▶ **WHAT YOU SHOULD DO**
Filter the records below for the word "status". Copy each line that holds it.

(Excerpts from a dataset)
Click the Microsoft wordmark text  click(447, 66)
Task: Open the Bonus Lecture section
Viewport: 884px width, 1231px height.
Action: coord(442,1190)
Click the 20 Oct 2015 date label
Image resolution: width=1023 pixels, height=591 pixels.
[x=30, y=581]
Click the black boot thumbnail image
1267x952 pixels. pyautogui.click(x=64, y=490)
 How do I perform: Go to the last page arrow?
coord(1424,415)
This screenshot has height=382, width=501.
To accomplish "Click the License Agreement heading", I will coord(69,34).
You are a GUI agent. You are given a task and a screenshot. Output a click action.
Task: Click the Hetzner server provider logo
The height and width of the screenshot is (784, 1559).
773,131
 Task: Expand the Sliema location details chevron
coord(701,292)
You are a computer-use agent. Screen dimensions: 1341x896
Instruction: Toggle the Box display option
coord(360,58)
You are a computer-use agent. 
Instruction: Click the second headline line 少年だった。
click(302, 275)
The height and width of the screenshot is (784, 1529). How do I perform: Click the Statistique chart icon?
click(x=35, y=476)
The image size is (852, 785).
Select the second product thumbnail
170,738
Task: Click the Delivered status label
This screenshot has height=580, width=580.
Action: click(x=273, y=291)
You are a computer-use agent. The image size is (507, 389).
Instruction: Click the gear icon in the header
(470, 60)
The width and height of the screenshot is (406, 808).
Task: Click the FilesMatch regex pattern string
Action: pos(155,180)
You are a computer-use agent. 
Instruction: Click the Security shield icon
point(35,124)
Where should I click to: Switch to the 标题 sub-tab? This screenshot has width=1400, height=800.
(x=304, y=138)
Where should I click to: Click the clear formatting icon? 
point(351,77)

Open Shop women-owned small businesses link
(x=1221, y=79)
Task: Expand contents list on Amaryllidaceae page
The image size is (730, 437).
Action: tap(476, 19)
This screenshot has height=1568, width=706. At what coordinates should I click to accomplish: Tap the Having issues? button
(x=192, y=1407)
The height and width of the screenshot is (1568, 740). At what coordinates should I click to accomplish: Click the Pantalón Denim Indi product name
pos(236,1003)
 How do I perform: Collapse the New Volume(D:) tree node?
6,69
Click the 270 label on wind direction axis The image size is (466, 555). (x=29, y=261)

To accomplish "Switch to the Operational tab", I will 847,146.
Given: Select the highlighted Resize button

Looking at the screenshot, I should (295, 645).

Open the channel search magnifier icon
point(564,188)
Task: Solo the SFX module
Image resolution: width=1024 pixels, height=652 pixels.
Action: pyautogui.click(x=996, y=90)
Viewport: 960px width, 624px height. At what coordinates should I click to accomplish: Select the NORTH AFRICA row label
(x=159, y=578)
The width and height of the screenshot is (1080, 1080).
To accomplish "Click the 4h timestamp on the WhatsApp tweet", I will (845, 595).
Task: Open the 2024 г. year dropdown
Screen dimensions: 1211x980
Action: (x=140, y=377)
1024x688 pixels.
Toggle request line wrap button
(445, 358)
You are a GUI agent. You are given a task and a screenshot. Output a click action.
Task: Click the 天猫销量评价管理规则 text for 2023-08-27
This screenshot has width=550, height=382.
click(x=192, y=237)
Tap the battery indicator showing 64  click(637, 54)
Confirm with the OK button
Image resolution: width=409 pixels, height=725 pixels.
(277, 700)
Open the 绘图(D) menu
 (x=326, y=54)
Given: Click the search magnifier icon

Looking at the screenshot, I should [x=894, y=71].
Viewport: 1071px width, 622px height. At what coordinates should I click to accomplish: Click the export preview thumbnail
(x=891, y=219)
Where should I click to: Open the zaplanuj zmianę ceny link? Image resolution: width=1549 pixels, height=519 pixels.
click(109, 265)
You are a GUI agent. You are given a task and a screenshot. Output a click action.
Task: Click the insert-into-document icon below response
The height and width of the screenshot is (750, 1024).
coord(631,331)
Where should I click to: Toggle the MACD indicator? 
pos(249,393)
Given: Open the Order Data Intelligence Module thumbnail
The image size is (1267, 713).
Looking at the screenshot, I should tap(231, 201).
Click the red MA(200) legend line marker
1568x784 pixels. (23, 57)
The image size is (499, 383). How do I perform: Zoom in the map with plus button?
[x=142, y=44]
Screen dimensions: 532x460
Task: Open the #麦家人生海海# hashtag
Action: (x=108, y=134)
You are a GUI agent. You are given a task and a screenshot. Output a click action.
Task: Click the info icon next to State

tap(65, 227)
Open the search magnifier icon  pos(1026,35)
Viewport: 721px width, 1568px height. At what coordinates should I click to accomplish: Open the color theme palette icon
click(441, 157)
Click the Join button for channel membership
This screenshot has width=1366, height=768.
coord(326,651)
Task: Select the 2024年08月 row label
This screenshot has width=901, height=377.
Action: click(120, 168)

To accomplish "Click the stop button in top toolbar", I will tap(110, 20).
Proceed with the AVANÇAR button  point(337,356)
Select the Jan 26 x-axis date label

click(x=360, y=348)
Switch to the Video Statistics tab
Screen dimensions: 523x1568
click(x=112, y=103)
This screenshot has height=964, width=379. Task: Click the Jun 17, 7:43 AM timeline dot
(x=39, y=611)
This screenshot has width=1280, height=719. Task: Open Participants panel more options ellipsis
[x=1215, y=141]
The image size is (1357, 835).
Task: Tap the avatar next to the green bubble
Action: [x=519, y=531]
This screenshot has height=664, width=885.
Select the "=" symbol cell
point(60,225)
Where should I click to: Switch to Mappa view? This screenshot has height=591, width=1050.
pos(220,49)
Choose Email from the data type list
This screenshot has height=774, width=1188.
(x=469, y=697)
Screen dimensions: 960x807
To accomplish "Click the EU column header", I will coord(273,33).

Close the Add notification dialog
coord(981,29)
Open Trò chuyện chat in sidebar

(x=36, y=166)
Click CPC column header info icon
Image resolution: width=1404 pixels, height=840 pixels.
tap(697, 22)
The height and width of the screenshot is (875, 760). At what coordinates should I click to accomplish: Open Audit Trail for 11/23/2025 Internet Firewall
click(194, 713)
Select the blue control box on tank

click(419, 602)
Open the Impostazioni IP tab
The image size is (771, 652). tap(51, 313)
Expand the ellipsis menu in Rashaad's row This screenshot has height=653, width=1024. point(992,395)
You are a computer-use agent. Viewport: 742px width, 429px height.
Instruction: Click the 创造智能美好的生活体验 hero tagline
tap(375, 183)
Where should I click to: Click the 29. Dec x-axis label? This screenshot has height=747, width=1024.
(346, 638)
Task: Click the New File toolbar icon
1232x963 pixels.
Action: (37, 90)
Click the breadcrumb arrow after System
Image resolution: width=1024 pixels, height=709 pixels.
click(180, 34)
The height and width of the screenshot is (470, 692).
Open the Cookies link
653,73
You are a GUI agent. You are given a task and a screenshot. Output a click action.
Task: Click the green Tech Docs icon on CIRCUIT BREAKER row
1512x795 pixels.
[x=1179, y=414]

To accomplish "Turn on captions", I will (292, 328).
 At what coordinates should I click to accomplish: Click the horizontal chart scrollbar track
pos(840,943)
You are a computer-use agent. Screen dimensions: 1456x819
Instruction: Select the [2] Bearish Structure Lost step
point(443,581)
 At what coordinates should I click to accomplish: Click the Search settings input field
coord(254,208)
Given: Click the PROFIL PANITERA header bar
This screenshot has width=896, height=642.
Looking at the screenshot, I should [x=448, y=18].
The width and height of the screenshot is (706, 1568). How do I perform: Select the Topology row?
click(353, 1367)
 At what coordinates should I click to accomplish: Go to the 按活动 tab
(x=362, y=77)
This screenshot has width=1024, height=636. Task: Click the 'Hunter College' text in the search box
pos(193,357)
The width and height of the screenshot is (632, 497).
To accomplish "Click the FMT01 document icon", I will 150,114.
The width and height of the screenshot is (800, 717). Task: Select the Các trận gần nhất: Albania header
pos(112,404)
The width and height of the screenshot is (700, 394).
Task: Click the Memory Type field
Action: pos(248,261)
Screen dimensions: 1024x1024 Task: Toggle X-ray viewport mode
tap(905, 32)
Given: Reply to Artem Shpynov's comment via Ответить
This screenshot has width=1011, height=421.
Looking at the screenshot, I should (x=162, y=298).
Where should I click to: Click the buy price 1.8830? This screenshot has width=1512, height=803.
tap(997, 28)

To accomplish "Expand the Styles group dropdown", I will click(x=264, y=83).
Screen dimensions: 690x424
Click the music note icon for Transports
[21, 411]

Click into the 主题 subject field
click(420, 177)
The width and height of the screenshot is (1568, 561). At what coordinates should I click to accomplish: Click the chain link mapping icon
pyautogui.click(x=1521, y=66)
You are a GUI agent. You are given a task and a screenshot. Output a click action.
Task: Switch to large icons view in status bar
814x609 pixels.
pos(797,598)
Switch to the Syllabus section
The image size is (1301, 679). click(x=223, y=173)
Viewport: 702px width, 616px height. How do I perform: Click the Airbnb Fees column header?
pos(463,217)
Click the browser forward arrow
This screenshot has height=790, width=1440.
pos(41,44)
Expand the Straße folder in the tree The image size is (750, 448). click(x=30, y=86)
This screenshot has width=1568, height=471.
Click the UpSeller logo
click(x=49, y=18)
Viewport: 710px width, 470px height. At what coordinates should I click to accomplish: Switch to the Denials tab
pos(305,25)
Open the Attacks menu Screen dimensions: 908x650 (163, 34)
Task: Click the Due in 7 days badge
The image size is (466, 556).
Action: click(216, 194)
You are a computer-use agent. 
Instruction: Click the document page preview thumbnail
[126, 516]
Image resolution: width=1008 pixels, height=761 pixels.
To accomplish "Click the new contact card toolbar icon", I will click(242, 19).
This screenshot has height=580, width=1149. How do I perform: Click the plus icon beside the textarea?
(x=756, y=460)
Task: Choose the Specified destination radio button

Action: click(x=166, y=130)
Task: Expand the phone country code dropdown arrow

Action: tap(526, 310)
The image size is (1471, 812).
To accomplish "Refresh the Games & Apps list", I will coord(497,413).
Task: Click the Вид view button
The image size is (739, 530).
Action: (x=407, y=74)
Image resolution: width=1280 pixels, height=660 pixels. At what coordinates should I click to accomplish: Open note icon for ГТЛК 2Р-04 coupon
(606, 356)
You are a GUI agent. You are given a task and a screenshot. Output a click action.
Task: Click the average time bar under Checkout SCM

▶ **EXERCISE ANSWER**
Task: Click the Delivered status label
Task: Switch to large icons view in status bar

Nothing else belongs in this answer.